In 1993, Demaidi moved with her family to Dundee, UK, and went to primary school at Hawkhill School and Park Place School.
She finished high school in Palestine.
Mona Demaidi gained her Bachelor of Science (BSc) degree in Computer Engineering at An-Najah National University located in Nablus, Palestine. After getting her Master of Science degree in Advanced Software Engineering and Data Management in 2010/11 at the University of Manchester, she obtained her PhD in Artificial Intelligence.

==Experience==
Mona Demaidi is the founder of STEMpire which is powered by PALMEC International. STEMpire empower future innovators through STEM education, bootcamps, and hackathons. In addition, Dr Mona is the chairwoman and advisory board member of Intersect Innovation Hub which is powered by Bank of Palestine. Also, Demaidi plays an important role in the IEEE Palestine Subsection as chairwoman, Student Branch Counselor and a previous judge at the end of 2019. In addition to that, she was or currently is a judge in several foundations including the Hult Prize Foundation, flow accelerator and Code Your Future. Mona is also a co-founder for VTech Road and a Co-managing director for Girls in Tech, Inc. Demaidi is the Chairwoman of the Institute of Electrical and Electronics Engineers in Palestine and was the first woman to be granted an award from the Institute of Electrical and Electronics Engineers (senior membership). She also became the co-managing director for Girls in Tech in Palestine. Demaidi is also a researcher as she has issued six journal papers and a book Terminological Ontology Evaluator in eLearning on constructing online learning platforms using machine learning. Mona Demaidi developed the National Artificial Intelligence Strategy for Palestine in 2022.

==Recognition==
Dr. Mona Nabil Demaidi has been recognized for her leadership in artificial intelligence, ethics, and women's empowerment, both in Palestine and globally.

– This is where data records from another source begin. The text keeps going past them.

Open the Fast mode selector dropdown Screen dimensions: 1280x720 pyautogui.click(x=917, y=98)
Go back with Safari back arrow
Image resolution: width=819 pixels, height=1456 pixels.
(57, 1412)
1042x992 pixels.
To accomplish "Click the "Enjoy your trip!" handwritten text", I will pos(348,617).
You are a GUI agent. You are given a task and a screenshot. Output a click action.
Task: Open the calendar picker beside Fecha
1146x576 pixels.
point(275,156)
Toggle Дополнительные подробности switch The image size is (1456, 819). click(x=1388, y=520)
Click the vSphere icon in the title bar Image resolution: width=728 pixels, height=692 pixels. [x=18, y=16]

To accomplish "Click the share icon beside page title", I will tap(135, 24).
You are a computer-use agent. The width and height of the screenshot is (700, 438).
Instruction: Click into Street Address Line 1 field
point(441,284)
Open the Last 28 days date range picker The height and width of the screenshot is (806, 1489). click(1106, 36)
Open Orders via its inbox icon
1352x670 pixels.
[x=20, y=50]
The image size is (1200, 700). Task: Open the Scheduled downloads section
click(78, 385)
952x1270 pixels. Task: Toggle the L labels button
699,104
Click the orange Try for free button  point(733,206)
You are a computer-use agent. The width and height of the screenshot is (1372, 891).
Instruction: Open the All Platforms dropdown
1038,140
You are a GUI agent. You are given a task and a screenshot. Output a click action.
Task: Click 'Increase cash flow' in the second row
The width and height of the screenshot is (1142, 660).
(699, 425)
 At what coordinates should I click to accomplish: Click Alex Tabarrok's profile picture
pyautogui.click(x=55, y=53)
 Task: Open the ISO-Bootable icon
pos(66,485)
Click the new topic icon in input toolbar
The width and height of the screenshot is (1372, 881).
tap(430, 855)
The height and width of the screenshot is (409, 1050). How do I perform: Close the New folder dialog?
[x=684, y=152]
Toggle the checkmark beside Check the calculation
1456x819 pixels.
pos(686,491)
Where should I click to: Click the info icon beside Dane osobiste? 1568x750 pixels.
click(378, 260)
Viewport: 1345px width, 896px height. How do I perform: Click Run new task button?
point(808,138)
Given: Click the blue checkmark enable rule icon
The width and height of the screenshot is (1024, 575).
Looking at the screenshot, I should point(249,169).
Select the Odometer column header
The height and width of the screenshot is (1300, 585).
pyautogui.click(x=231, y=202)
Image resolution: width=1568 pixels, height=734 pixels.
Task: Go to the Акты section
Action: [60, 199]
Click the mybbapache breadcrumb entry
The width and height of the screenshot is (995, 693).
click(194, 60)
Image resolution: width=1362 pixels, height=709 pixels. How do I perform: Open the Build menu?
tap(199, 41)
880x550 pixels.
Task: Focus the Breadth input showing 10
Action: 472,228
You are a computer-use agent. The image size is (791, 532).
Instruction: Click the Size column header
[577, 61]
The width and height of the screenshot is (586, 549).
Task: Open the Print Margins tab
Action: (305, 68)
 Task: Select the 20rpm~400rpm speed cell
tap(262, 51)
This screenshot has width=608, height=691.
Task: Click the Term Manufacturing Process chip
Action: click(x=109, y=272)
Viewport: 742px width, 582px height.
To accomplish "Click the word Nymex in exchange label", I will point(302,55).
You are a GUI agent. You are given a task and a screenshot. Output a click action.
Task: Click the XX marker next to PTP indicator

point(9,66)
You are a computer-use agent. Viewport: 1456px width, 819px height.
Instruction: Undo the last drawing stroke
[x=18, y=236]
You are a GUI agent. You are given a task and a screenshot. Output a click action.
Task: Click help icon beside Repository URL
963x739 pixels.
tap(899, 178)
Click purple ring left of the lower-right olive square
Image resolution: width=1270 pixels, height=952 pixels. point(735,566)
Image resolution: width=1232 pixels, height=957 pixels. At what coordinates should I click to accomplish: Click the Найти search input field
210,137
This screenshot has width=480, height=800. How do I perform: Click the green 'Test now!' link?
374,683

She is the lead author of the Palestinian Artificial Intelligence National Strategy, officially approved by the Cabinet of Ministers in June 2023, and the author of UNESCO's AI and Ethics Policy Report for Palestine. She is currently leading the AI in Higher Education Policy for Palestine (2025–2027), a groundbreaking initiative that integrates responsible and inclusive AI adoption across universities and academic institutions, shaping the future of AI-driven education in the country.

For her pioneering impact, Dr. Demaidi was named among the 100 Women of Davos (2025) and the 100 Brilliant Women in AI & Ethics (2025) for her global contributions to ethical and inclusive AI. In 2024, she was selected as a member of UNESCO's Women for Ethical AI and joined Izdihar: The Regional Alliance of Women Experts, a CIPE-supported network uniting over 40 distinguished women leaders from across the Middle East and North Africa.

In 2023, she was honored as the Most Influential Woman in Palestine by the Ministry of Women’s Affairs and Qarib Association, and received the Best IEEE Entrepreneurial Activity Award for the Middle East, Europe, and Africa region. In 2022, the Asfari Institute for Civil Society and Citizenship and UNESCO recognized her among the five most inspiring women in the MENA region.

Dr. Demaidi made history as the first woman in technology from Palestine to be featured on Wikipedia and the first Palestinian woman to achieve IEEE Senior Member status (2020). That same year, she received the Most Impactful Idea Award from Stanford University’s Idea-to-Market Global Innovation Catalyst Program for her startup Guardian-A, reflecting her ability to merge AI innovation with social impact.

Her research and innovation excellence have been celebrated through multiple honors, including the Zuhair Hijjawi Research Award (2017) and the Audience Award at the NYU Abu Dhabi International Hackathon for Social Good (2015). She has also secured numerous research grants and excellence awards for advancing AI in education, sustainability, and gender equality across developing contexts.